Le ultime candele non hanno fornito particolari segnali né al rialzo né al ribasso. Si sta andando a recuperare quello che era stata la candela short day di venerdì scorso, chiudendo quindi il gap che si è formato. Il mercato sta cercando di lasciarsi alle spalle la fase di debolezza partita dal massimo dei 23.827 punti toccato il 12 novembre. L’indice rimane comunque inserito in un quadro grafico positivo nel medio-lungo termine. Quali livelli monitorare? Al rialzo la resistenza più importante rimane quella di breve a 24.000 punti che, se infranta, aprirebbe la strada al Ftse Mib verso i massimi del 2018 a 24.500 punti, come ci attendiamo che succeda nei prossimi mesi. Al ribasso, invece, il livello da monitorare che potrebbe generare debolezza in caso di volatilità è quello dei 23.000 punti, area resistenza importante per la presenza della trend line rialzista di breve periodo costruita sui minimi di agosto e dicembre di quest’anno. In caso di rottura dei 23.000 possibili accelerazioni verso il basso con target 22.500 e 22.330 punti. Quest’ultimo è un livello di supporto chiave in questa fase dell’indice.

Azimut

Il titolo del gruppo attivo nel risparmio gestito presenta un quadro grafico positivo nel medio-lungo periodo. Azimut ha corso tantissimo in questo 2019 guadagnando oltre il 130%, tra i best performer del Ftse Mib. Dopo aver sfiorato lo scorso 27 novembre quota 24 euro, livello massimo dal 2016, è scattata qualche presa di profitto su Azimut. Da qualche settimana il titolo sta attraversando una fase laterale di breve in cerca di segnali operativi. In tale scenario, non si possono escludere ulteriori ribassi verso il supporto importante collocato a 20 euro. Il break di tale livello darebbe un primo segnale di debolezza con target il 38,2% di Fibonacci a 18,27 euro (di tutto il uptrend avviato a dicembre 2018) e la media mobile 200 periodi a 17,33 euro.

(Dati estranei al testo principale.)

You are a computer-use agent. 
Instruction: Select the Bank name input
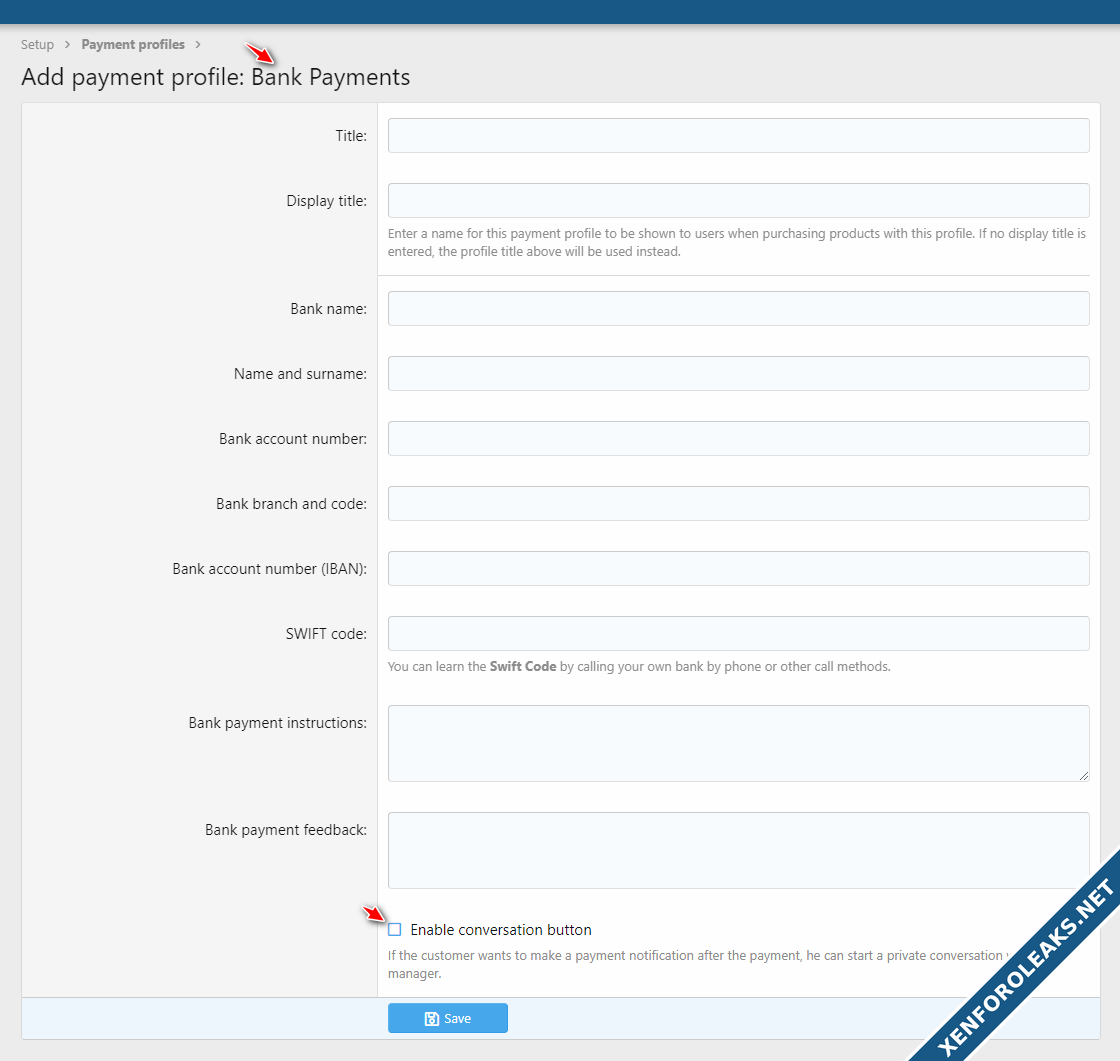pos(738,309)
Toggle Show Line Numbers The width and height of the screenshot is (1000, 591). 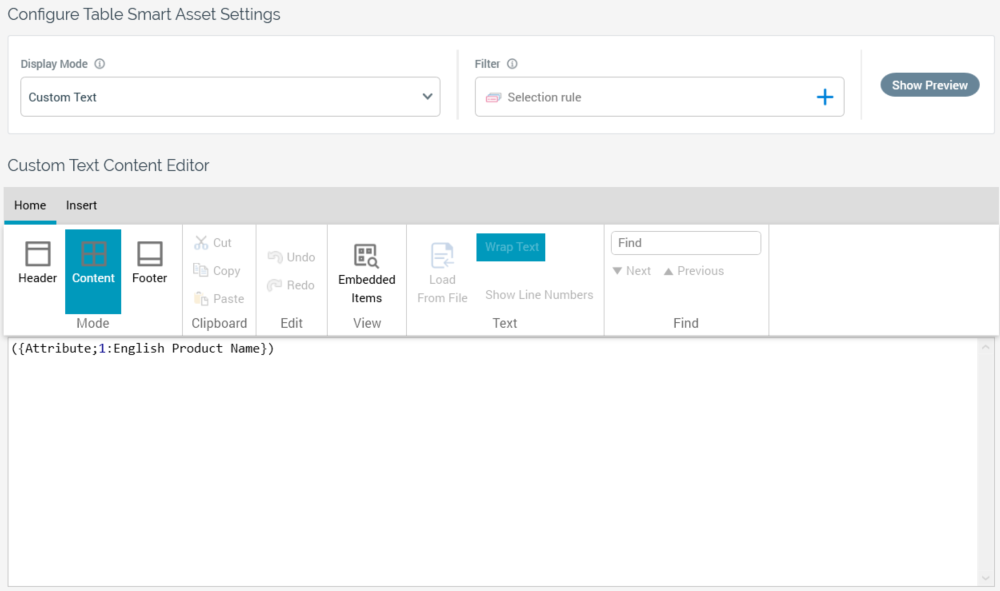[x=539, y=295]
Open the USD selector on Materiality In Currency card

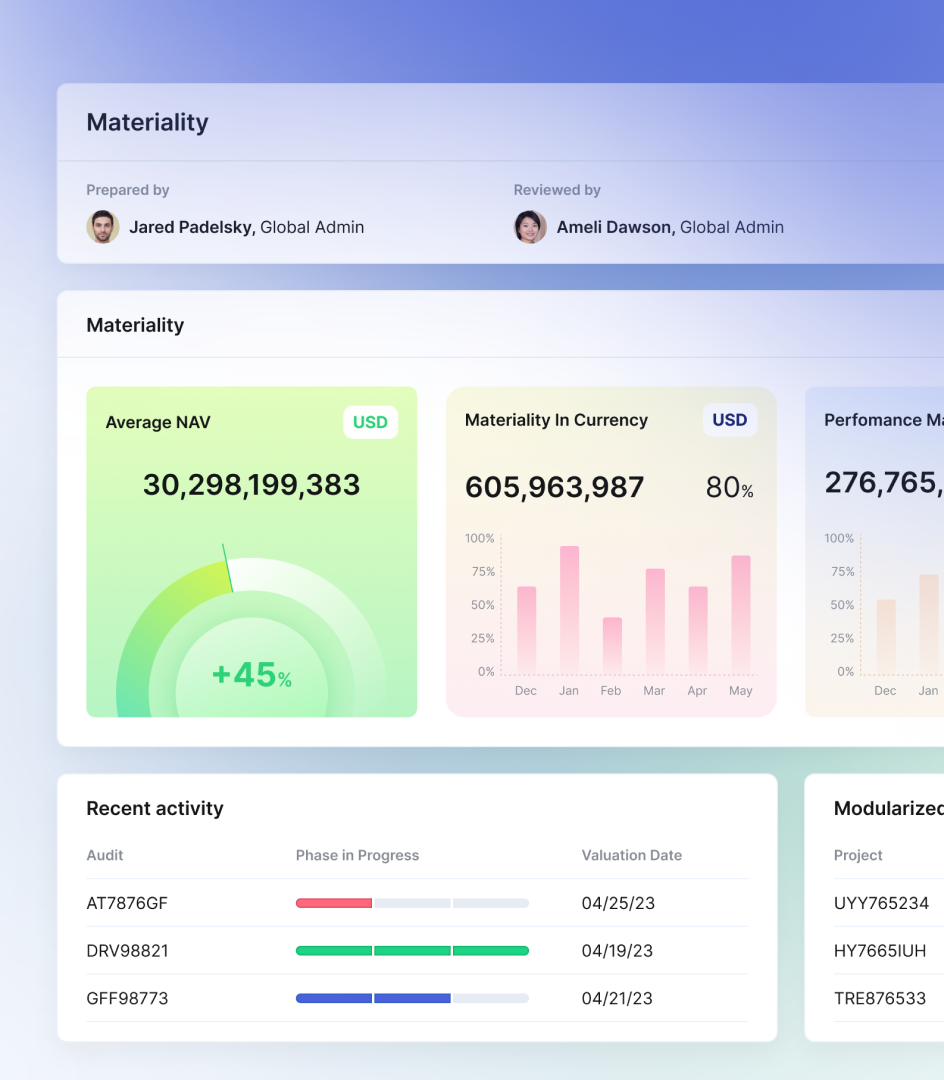pyautogui.click(x=729, y=420)
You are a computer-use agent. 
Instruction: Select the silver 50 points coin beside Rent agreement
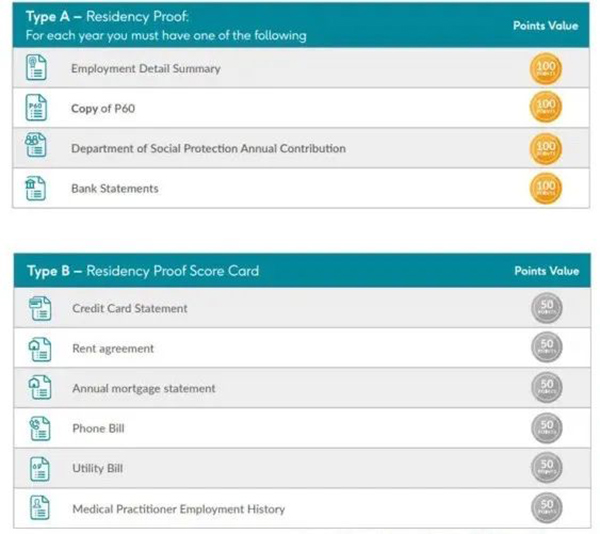click(547, 347)
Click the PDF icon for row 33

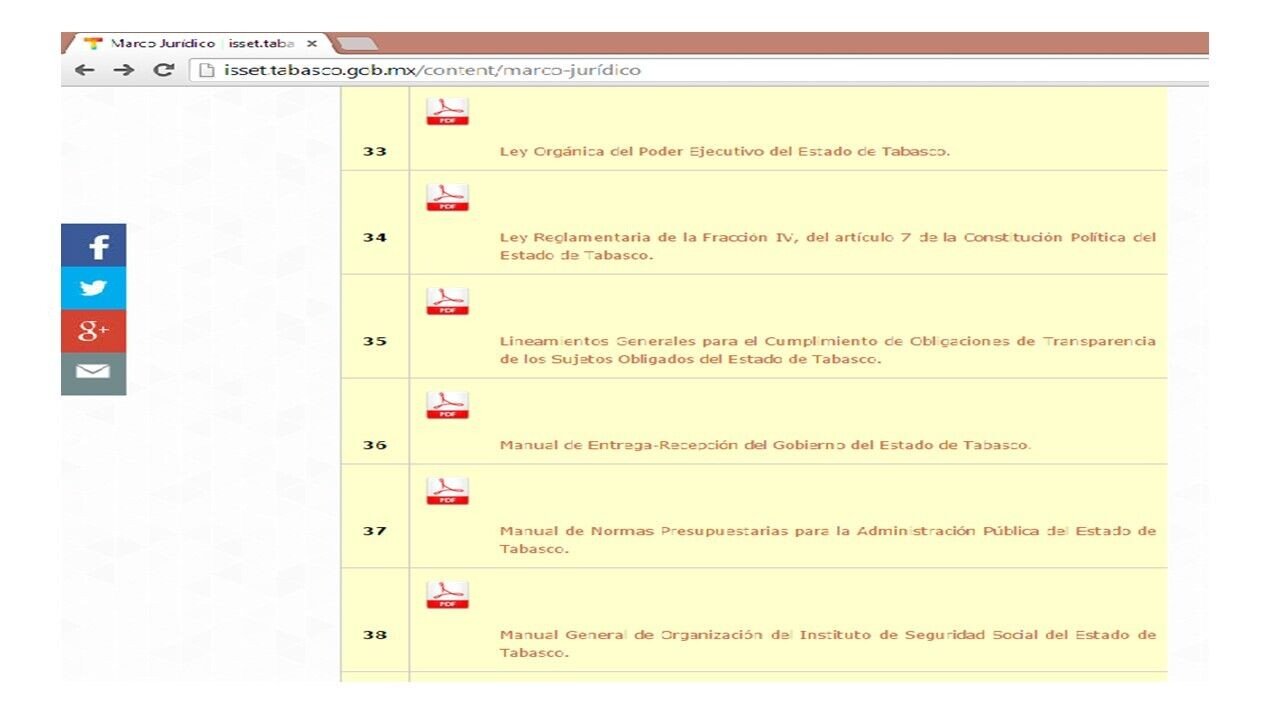[x=447, y=111]
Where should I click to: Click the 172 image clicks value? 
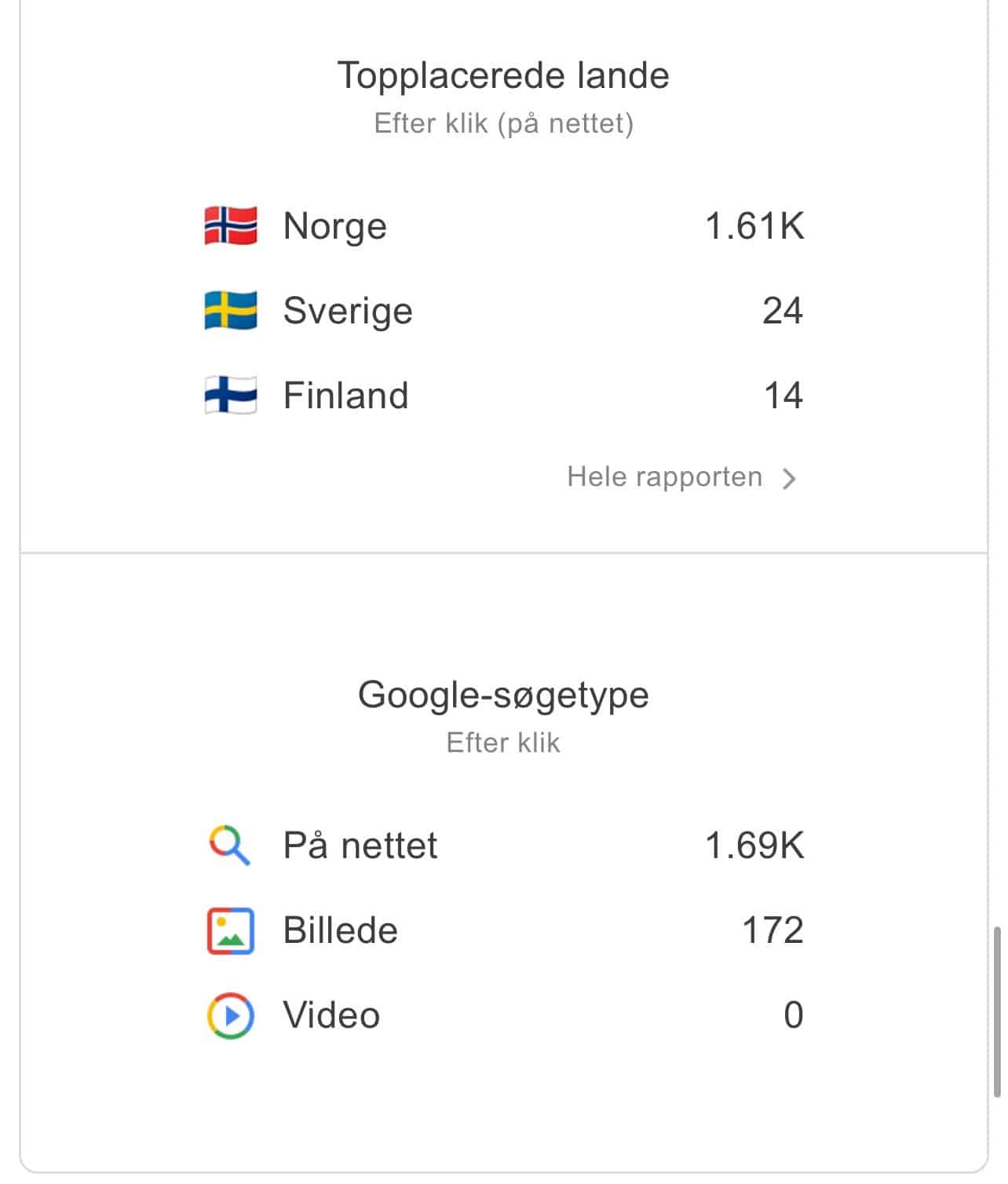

Al contrario, per un primo segnale positivo, si dovrà aspettare il sorpasso dei 24 euro per poi mettere nel mirino i successivi target a 25,4 euro e 27,53 euro.

Atlantia

Dopo aver trascorso la seconda metà di novembre in affanno, dai minimi del 3 dicembre a 19,47 euro il titolo della holding della famiglia Benetton è rimbalzato recuperando circa il 12% in due settimane. Nella sua corsa Atlantia ha infranto diverse resistenze importanti e con le ultime due candele è riuscita a portarsi a quota 22 euro, area di prezzo importante per la presenza del 38,2% di Fibonacci di tutto l’uptrend avviato a settembre 2018. Il prossimo ostacolo da superare al rialzo è rappresentato dai 22,58 euro, zona di resistenza molto forte perché passa la media mobile 200 periodi. In caso di break di tale livello, il titolo potrebbe mettere nel mirino area 24 euro, cercando così di colmare il gap formatosi con la candela short day ad alta volatilità del 13 settembre. Per operatività di breve al ribasso si consiglia, invece, di aspettare la rottura del supporto a 21,5 euro con target 21 e 20,44 euro. Un forte segnale negativo per il titolo si avrebbe con la rottura di area 20 euro.